Friday, August 1, 2008

Introns

It's an exciting time in biology. New knowledge is coming forth and reported in scientific articles. And, what's more, many do not support totally materialistic, naturalistic evolution (total-natural evolution). The authors of these articles, however, may not be willing to agree that their findings do not support Darwin. On one hand, we should realize that a huge amount of new information has become available from microbiological research and more will be coming. Many scientists look to the future for confirmation of materialistic evolution. On the other hand, scientists should be willing to express where we stand now. And when you look at the math, total Darwin doesn't add up.

One of these articles is (don't give up--you don't have to understand the jargon) "Extremely Intron-Rich Genes in the Alveolate Ancestors Inferred with a Flexible Maximum-Likelihood Approach." It is in Molecular Biology and Evolution under Oxford Journals and written by Miklós Csürös, et al., published online Feb. 21, 2008. You can link to the article abstract by clicking on the title.

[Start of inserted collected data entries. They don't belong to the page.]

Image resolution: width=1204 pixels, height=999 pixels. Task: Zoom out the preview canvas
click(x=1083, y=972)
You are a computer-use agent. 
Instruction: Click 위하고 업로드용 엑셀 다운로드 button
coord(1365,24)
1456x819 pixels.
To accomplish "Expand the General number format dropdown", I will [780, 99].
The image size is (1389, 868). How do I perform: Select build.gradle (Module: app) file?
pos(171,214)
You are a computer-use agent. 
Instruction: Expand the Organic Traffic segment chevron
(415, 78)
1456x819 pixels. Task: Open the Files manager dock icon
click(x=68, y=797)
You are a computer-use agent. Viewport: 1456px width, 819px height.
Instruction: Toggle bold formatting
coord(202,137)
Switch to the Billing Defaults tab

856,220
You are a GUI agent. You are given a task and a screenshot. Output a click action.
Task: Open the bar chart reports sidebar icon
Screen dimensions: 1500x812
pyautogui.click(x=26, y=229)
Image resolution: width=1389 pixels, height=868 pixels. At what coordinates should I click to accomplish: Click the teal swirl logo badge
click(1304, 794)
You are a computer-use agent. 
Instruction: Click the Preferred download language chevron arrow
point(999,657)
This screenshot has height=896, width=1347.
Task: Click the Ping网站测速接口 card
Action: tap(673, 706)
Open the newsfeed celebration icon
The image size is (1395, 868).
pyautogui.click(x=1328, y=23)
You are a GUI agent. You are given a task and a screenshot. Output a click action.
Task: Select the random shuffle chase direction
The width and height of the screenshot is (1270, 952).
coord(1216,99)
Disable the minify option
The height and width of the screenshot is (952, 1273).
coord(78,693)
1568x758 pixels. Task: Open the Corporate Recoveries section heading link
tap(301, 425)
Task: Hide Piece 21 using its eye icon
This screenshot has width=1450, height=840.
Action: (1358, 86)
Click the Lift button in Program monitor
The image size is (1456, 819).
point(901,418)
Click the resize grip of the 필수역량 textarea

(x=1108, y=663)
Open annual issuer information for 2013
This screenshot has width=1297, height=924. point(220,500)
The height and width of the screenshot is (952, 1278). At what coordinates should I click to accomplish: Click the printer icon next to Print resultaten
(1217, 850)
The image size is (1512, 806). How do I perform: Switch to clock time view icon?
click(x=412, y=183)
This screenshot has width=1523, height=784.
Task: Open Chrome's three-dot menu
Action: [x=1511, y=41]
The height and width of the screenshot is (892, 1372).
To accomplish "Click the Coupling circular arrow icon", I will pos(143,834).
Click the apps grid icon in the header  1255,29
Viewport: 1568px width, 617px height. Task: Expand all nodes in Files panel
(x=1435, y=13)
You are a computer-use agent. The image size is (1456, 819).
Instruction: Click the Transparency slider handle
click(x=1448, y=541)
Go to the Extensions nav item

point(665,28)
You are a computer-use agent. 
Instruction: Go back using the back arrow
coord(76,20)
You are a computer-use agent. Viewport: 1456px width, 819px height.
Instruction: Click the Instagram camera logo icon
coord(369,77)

To understand the significance, you need to know that there are different types of cells. Two major types are Prokaryotes and Eukaryotes. Eukaryotes (pronounced you-carry-oats) are the cells humans and multi-celled animals have. Prokaryotes (pro-carry-oats) are the type that many (not all) single-celled organisms have, such as bacteria. There is much more detail about the differences at Wikipedia under Cell (biology) . A few of the differences are: 1) DNA in the eukaryote is structured and divides different than the prokaryote; 2) the eukaryote has a type of skeleton in the cell but not the prokaryote; 3) the eukaryote has INTRONS and the prokaryote does not. The introns are what I have been talking about in the last few posts. They are "extra" parts of the DNA which are copied to RNA and are removed before RNA makes the protein. You can see the mechnism and parts needed for it in the previous posts (scroll or click spliceosome link below).

So the research reported by the article above was to use mathematical tools to find out how many introns were in the ancestors of selected living eukaryotes. The abstract, or short description of the paper, admits that the outcome was unexpected. The ancestors of several subgroups of organisms they studied had much higher levels of introns than one might predict if one expected Darwinian evolution. In fact, one subgroup had a higher intron density than humans!

Now, look at my previous entries about spliceosomes (you can click here to see them or on the spliceosome link below). These show that five spliceosomes are used in the splicing process to remove introns. There has to be genetic codes in DNA to make each of the RNA-protein units (U1, U2, U4-6). The units also must have work done to form them into the shapes they need to do specific jobs (just like hammers and screwdrivers need to be certain shapes to do their jobs). Below is a picture from Swiss Model Repository of a protein molecule that changes RNA structure, called a pseudouridine synthase. It is from an organism known as Pseudomonas aeruginosa. It works on a different RNA, called tRNA (not all proteins have yet been modeled), but it gives you an idea of the type of molecule needed to change the shapes of RNA into what you have seen on my posts about spliceosomes. (I have added the link to ExPASy at the right side of the blog screen. When you get to that page, you can access Swiss Model Repository which computes these models.)



The findings in the article to me imply that the ancestors of eukaryotes must have had these complex mechanisms from the start. The theory that these cells and the bacterial prokaryote cells had a common ancestor is wearing thin. As Hugh Ross and others have explained, findings in geology have shown that not much time lapsed between the cooling of the earth and the start of biological life. The spliceosomes and the DNA and proteins needed to form them have thousands of atoms in specific positions to allow them to do specific activities. These atoms have astronomical numbers of potential combinations, but only extremely rare combinations will work. As I said, it's an exciting time in biology.